### TASKS TO CARRY OUT
1) Answer these questions about the blog excerpt on Auden and Augustine:
(a) In the Auden verse, which poet is called "The Santa Claus of loneliness"?
(b) Via which site was the article on novels set in ancient Rome linked?
(c) Which website carries the banner quote by Augustine?
2) Extend the blog excerpt on Auden and Augustine by writing what follows its final sentence.

### EXCERPT
───
Tuesday, October 31, 2006

Auden's Thoughts on Catullus (et al.)

From 'New Year Letter', Part One:

There DRYDEN sits with modest smile,
The master of the middle style,
Conscious CATULLUS who made all
His gutter-language musical,
Black TENNYSON whose talents were
For an articulate despair,
Trim, dualistic BAUDELAIRE,
Poet of cities, harbours, whores,
Acedia, gaslight and remorse,
HARDY whose Dorset gave much joy
To one unsocial English boy,
And RILKE whom die Dinge bless,
The Santa Claus of loneliness.

An Article on Novels Set in Ancient Rome

You may find it here.

(Link via Arts&Letters Daily.)

Monday, October 30, 2006

'Sermo Beati Augustini super Verbis Apostoli ad Galatas...

The Boar's Head Tavern currently has a banner quote by Augustine (not sure how long it will remain up there) that reads as follows:

We, who preach and write books, write in a manner altogether different from the manner in which the canon of Scriptures has been written. We write while we make progress. We learn something new every day. We dictate at the same time as we explore. We speak as we still knock for understanding. … I urge your charity, on my behalf and in my own case, that you should not take any previous book or preaching of mine as Holy Scripture. … If anyone criticises me when I have said what is right, he does not do right. But I would be more angry with the one who praises me and takes what I have written for Gospel truth than the one who criticises me unfairly.

For anyone interested (which perhaps is only me), I believe this is pulled from one of Augustine's Dolbeau sermons (the 'Sermo Beati Augustini super Verbis Apostoli ad Galatas...'). Here is some of the Latin, which includes part of the passage quoted above:
Certe non quiesco, quantum possum, ubi esse possum utilis fratribus, et loquendo et scribendo. Admoneo caritatem vestram, a me, usque ad me, ne cuiusquam disputationis librum aut disputationem pro canonica scriptura habere velitis. In scripturis sanctis iudicare discimus, in scripturis nostris iudicari non dedignamur. Illud quidem eligendum est et hoc potius de duobus optandum, ut scribendo vel loquendo vera dicamus, nusquam erremus. Sed quoniam hoc implere difficile est, ideo aliud est firmamentum canonis, tamquam caelum ubi sunt constituta luminaria scripturarum, velut inter aquas et aquas, inter populos angelorum et populos hominum: illos supra, istos infra. Teneamus scripturam tamquam scripturam, tamquam deum loquentem; non ibi quaeramus hominem errantem. Non enim frustra canon in ecclesiam constitutus est: spiritus sancti hoc officium est. Si quis ergo legit librum meum, iudicet me: si rationabile dixi, sequatur non me, sed rationem ipsam; si hoc provavi testmonio evidentissimo atque divino, sequatur non me, sed scripturam divinam. Se autem aliquid quod ego recte dixi reprehendere voluerit, non rect facit, sed plus irascor tali lauditori meo qui librum meum tamquam canonicum accipit, quam ei qui in libro meo etiam non reprehendenda reprehendit. Rogo vos: quamvis intentos vos videam et paene recentissimos, velut modo audire coeperitis, tamen nolo aliquid amplius dicere, ut hoc quod ultimum dixi fortiter teneatis.

The whole sermon is an interesting survival from Late Antiquity and can be read with great profit.
───
Entries drawn from a collection
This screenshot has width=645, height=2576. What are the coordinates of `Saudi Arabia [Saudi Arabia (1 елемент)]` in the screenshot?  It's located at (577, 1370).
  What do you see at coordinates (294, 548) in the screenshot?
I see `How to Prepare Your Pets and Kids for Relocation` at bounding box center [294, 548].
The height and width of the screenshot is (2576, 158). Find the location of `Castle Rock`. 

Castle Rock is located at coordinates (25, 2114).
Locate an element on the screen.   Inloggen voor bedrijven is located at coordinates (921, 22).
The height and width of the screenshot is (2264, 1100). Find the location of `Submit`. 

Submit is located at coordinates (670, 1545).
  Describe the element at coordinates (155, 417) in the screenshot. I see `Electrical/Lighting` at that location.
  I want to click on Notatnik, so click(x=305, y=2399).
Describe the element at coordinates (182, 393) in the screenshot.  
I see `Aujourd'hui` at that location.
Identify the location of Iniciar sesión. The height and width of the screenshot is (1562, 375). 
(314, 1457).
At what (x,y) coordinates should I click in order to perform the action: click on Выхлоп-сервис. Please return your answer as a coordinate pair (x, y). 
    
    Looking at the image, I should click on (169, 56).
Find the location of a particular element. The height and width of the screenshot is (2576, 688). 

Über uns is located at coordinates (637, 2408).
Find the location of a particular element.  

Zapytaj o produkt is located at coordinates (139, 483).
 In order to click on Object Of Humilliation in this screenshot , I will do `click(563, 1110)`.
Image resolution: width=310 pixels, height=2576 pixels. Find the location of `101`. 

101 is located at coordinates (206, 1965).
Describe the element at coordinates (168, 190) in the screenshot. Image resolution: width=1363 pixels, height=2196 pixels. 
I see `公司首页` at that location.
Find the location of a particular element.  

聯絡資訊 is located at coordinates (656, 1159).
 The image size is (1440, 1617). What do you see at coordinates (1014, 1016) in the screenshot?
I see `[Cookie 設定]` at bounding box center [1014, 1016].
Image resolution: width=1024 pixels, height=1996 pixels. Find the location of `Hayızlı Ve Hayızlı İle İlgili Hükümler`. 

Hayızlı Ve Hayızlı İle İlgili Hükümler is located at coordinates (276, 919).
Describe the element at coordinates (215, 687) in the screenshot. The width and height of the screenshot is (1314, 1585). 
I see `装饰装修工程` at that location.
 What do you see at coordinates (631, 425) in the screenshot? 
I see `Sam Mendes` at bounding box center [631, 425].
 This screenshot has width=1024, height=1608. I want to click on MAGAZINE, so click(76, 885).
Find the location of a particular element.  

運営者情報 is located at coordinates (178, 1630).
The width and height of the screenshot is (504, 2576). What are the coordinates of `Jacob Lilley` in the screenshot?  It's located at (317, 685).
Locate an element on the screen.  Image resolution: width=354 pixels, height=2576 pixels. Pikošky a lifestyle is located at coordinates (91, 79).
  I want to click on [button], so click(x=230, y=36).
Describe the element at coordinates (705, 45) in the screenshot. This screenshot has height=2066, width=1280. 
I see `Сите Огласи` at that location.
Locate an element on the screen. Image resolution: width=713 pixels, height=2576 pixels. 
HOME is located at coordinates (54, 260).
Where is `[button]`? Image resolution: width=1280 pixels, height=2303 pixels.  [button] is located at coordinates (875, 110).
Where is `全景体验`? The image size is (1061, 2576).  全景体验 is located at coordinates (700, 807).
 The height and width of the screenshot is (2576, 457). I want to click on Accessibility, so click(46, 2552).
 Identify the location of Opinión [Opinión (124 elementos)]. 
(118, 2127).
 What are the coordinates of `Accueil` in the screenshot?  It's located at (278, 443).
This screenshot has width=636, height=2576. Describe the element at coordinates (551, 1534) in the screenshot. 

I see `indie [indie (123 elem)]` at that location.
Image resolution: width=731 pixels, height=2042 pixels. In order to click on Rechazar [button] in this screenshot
───
### RESULTS FOR EACH TASK
1)
(a) Rilke
(b) Arts&Letters Daily
(c) The Boar's Head Tavern

2)
Monday, October 23, 2006

An Exhortation to Read Better

The following is from Mortimer J. Adler's How to Read a Book. It can be found on pp. 6-10 of the 1940 edition of the book; it is here cited from the 1965 edition, the entirety of which is available online by clicking the title of this post. You can also find the link through the Wikipedia page for 'How to Read a Book'.

I did not discover I could not read until after I had left college. I found it out only after I tried to teach others how to read. Most parents have probably made a similar discovery by trying to teach their youngsters. Paradoxically, as a result, the parents usually learn more about reading than their children. The reason is simple. They have to be more active about the business. Anyone who teaches anything has to.

To get back to my story. So far as the registrar's records were concerned, I was one of the satisfactory students in my day at Columbia. We passed courses with creditable marks. The game was easy enough, once you caught on to the tricks. If anyone had told us then that we did not know much or could not read very well, we would have been shocked. We were sure we could listen to lectures and read the books assigned in such a way we could answer examination questions neatly. That was the proof of our ability.

Some of us took one course which increased our self-satisfaction enormously. I had just been started by John Erskine. It ran for two years, was called General Honors, and was open to a select group of juniors and seniors. It consisted of nothing but "reading" the great books, from the Greek classics through the Latin and medieval masterpieces right down to the best books of yesterday, William James, Einstein, and Freud. The books were in all fields: they were histories and books of science or philosophy, dramatic poetry and novels. We discussed them with our teachers one night a week in informal, seminar fashion.

That course had two effects on me. For one thing, it made me think I had struck educational gold for the first time. Here was real stuff, handled in a real way, compared to the textbook and lecture courses that merely made demands on one's memory. But the trouble was I not only thought I had struck gold; I also thought that I owned the mine. Here were the great books. I knew how to read. The world was my oyster.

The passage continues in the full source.